Texte fourni =
---*---

Perturbation
7.9
Perturbation

livre de Thomas Bernhard (1967)

Un jeune homme accompagne son père médecin dans ses tournées, ce qui nous donne l'occasion de visiter une gallerie de portraits qui se dessinent, non par le biais d’interminables descriptions, mais de détails épars et de discours rapportés. D'emblée, le roman se présente comme un récit à plusieurs voix, fidèlement (?) retranscrites par un narrateur qui se souvient de ce qu'il a vu et entendu, ou de ce qu'on lui a dit. La question de la mémoire apparait donc comme cruciale dans le livre, bien que cet enjeu ne soit que discrètement souligné tout au long du récit.

J'avoue qu'en dépit de ses thèmes scabreux, j'ai aimé ce roman. Les analyses sont d'une grande pertinence, le style du traducteur acceptable, malgré quelques problèmes de concordance des temps, et la manie de mettre un trop grand nombre de mots en italique afin d'en souligner le poids ou la portée. Déjà, trop d'italique tue l'italique. Deuxièmement, l'impression de lire des démonstrations lourdingues s'en est trouvée accentuée - il y a un moment où une telle coquetterie typographique rappelle les mauvais manuels de philos ...

---*---

Lignes extraites =
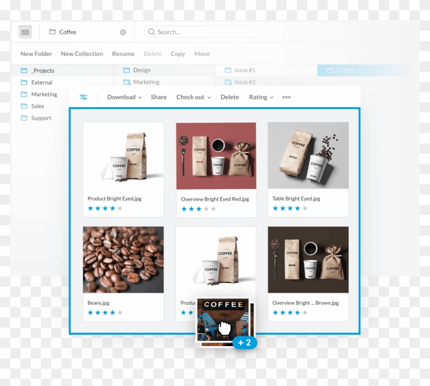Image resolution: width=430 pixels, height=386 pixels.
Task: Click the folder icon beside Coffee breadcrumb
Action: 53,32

---*---

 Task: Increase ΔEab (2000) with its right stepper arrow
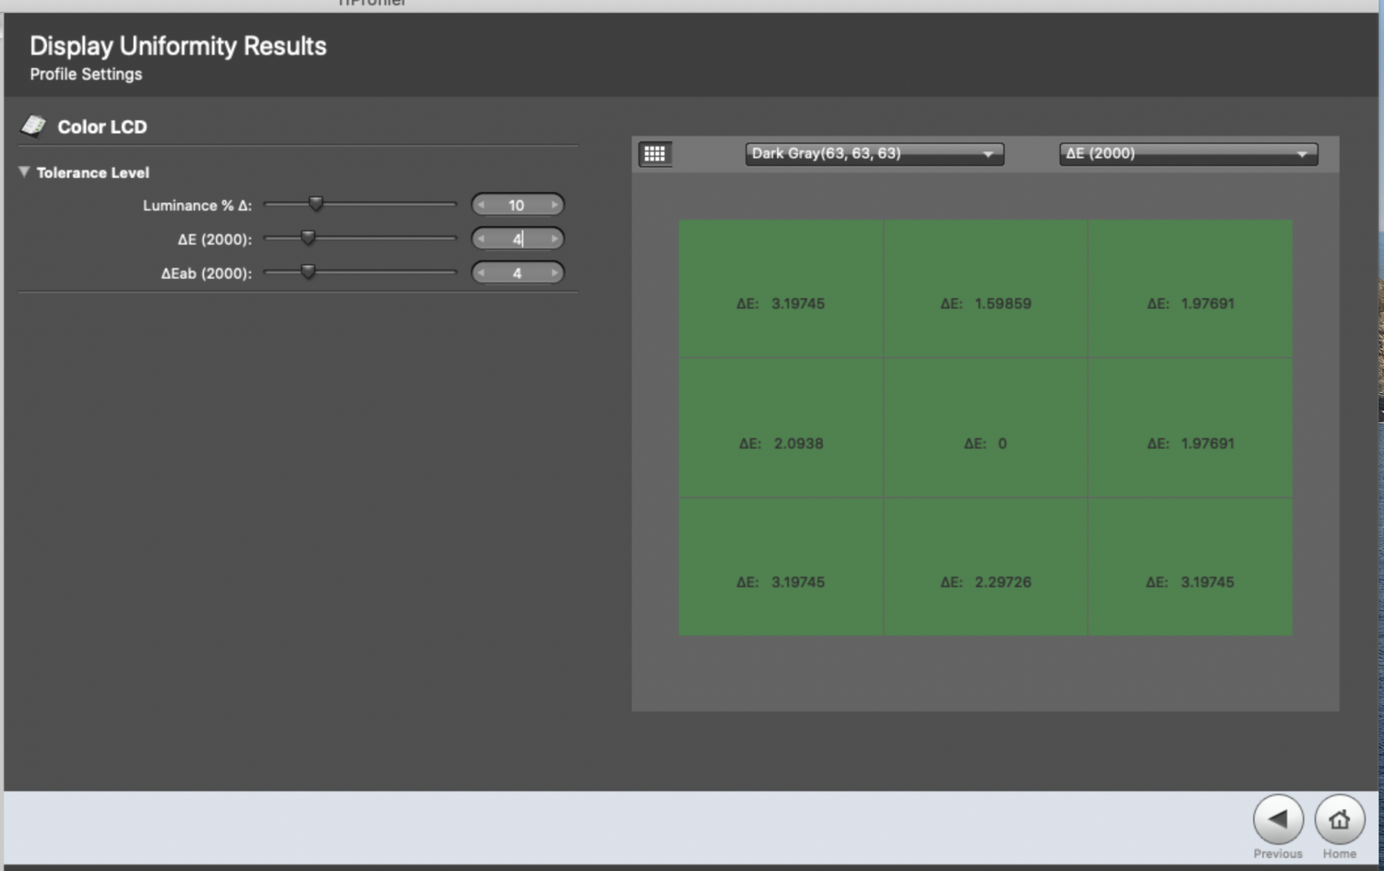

---*---

Tâche à effectuer = D'après le texte fourni, qui le jeune homme accompagne-t-il dans ses tournées ?

Réponse = Il accompagne son père médecin.